We seek to open up our basic senses by exploring man’s ability to hear, see, touch and perceive.
We want contact with what is inside and outside, by ‘working’ on ourselves via physical, emotional and psychoanalytical paths.

Motion means life...
and life is an integral part of nature.
One of the main problems facing the human species is that man has become cut off from the natural environment.
So seeking to bring man back into contact with nature, we took to the mountains and the valleys, the sea and the countryside.
Dancing all the time like the people of old, like the Minoans!

People in the past respected the land and their home out of a sense of humility and piety, awe and gratitude for divine natural phenomena and Mother Earth’s rich basket of goods.
With those thoughts in mind we began exploring issues and situations relating to nature and the quality of our life in relation to the hot topic of the day, green energy.

Industrial renewable energy source projects and plans for the future being made without consulting us. Fast track procedures, excessive use of alternative sources of energy in our land, the selling off of assets, indifference, underhand games being played to our detriment, pointless excuses that are being made and the abuse and distortion of what the truth may actually be were all issues we explored.
Can dance be used by activists as an incentive and starting point for targeting art in a specific direction?

We need to set things straight, and courageously and virtuously unwrap the truth and expose monsters, labyrinths of vested interests and our autistic isolation and solitude within society; our self-exile.
It is our duty to take a stance and act on it.
Everyone needs to do so in any way he can, respecting himself and those next to him; doing so with a purpose and vision.

Activism and art itself have much in common.
Expression and exposure.
Through the various activities Fysalida engages in and the high quality productions it stages (i.e. through the world of spectacle in general), we seek to raise important issues affecting our society.

Our actions are based both on the research work being done by a scientific team that is collecting testimony, documents, publications and statistics, and on the creative work of a team of artists who transform ideas, thoughts, situations into art via movement, sound, discourse and images.
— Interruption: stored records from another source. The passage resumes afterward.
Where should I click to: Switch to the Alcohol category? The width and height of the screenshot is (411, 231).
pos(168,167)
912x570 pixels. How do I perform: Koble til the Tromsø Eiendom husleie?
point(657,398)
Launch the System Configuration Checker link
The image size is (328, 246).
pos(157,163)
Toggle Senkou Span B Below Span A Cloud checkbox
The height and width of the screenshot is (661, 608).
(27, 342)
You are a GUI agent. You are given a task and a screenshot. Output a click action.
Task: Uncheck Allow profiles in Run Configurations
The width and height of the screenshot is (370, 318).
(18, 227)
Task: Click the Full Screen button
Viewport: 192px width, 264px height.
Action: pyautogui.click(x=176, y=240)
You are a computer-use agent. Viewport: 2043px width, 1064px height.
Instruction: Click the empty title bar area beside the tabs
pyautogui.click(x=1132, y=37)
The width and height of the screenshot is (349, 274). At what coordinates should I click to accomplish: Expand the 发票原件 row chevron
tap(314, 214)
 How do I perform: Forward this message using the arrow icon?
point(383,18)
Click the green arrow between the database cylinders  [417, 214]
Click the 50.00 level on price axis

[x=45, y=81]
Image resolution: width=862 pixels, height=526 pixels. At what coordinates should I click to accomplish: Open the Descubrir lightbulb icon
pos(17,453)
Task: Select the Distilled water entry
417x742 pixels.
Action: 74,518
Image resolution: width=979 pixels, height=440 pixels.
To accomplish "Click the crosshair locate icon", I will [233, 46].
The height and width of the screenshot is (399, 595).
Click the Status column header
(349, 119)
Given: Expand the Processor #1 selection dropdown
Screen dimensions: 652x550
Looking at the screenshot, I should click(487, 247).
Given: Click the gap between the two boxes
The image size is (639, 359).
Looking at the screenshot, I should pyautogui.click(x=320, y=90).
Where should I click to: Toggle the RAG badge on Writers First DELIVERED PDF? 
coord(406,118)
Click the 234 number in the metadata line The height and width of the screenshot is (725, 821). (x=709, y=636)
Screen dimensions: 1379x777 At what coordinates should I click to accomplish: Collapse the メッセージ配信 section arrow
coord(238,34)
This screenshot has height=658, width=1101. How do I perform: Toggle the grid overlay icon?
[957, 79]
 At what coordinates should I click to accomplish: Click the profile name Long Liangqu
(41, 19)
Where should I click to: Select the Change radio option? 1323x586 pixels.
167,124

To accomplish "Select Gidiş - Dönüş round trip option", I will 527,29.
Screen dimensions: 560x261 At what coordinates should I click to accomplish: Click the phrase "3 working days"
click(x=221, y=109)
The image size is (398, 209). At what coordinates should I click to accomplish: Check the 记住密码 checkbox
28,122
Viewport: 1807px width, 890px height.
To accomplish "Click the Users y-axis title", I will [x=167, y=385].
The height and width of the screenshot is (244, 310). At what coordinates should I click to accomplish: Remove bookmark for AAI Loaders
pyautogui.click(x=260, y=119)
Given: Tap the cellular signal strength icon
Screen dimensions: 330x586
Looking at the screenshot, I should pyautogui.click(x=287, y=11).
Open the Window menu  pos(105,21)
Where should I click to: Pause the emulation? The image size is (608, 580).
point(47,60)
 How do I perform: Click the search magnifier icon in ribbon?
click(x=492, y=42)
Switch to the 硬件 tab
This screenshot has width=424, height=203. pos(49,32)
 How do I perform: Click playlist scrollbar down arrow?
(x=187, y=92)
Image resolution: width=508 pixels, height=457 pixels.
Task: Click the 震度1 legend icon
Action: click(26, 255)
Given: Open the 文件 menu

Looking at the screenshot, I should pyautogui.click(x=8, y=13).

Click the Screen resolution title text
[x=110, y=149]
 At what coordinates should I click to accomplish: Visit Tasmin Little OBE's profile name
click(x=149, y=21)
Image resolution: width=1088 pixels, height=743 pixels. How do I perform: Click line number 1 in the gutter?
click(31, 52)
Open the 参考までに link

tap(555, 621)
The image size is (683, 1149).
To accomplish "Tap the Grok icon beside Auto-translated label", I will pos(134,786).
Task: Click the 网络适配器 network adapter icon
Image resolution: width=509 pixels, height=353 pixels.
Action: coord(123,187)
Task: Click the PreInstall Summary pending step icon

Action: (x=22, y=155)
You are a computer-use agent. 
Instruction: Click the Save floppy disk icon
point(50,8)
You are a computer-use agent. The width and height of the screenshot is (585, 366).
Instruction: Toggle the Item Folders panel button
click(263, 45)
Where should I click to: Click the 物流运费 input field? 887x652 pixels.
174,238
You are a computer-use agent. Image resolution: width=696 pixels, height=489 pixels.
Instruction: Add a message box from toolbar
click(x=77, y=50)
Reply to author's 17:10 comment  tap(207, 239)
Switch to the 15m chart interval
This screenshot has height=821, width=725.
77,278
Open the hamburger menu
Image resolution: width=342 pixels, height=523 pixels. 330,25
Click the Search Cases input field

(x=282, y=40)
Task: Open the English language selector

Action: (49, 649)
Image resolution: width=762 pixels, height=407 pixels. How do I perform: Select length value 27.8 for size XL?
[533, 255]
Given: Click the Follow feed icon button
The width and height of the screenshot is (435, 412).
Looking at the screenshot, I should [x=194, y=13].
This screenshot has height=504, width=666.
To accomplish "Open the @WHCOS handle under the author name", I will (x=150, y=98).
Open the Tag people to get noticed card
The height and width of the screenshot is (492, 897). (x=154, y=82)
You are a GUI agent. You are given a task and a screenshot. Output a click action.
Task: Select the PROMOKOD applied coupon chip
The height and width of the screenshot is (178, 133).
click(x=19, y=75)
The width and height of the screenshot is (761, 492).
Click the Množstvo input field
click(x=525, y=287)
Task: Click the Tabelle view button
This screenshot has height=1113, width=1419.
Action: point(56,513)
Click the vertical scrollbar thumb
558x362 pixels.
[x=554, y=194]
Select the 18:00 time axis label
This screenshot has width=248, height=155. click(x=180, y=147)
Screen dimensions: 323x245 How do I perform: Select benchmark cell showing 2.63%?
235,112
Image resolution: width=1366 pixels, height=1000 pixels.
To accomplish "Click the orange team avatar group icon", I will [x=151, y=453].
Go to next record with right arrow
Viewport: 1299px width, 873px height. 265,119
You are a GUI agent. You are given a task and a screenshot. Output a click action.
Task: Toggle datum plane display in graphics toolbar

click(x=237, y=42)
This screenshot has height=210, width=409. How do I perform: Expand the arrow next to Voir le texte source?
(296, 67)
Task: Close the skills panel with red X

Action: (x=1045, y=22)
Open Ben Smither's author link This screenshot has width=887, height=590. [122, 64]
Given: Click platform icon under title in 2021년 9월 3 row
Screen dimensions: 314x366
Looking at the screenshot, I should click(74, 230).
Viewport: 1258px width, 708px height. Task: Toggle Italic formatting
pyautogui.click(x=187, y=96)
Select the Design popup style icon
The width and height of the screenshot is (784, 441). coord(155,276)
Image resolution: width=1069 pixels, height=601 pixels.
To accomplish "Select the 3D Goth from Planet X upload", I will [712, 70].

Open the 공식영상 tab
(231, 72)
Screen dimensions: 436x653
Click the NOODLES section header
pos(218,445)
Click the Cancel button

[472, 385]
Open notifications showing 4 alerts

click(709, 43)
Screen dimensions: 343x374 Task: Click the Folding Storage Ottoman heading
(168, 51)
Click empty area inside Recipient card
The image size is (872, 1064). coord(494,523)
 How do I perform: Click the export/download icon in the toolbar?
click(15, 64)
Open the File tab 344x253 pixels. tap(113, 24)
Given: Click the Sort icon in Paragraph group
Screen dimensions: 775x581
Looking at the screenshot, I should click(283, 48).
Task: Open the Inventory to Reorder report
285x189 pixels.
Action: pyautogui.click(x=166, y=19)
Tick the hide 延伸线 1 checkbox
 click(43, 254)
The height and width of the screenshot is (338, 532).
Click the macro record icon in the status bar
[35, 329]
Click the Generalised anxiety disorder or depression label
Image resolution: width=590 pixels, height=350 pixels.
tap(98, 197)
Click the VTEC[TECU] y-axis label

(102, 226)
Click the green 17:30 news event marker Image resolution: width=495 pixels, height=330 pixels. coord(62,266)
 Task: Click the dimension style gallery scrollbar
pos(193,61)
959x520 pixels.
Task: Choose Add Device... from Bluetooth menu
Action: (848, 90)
Art for us belongs everywhere!
It needs to be a catalyst, a herald of the truth and dreams, the beautiful and the desirable, the innocent.
Just like a travelling bubble suspended in the air that I like to stare at from my balcony… Ephemeral, just like art.
Just like life itself.
and yet…
the future is here today.

In every thinking man who can blend together pretexts and causes, art generates desires and consequences; building bridges of communication via creative processes that define those channels of communication, helping that person document, produce and above all love what he is doing.
As Kazantzakis said,
“love responsibility...
Say to yourself, ‘I, I alone have the duty to save the earth. If it is not saved, I am to blame’.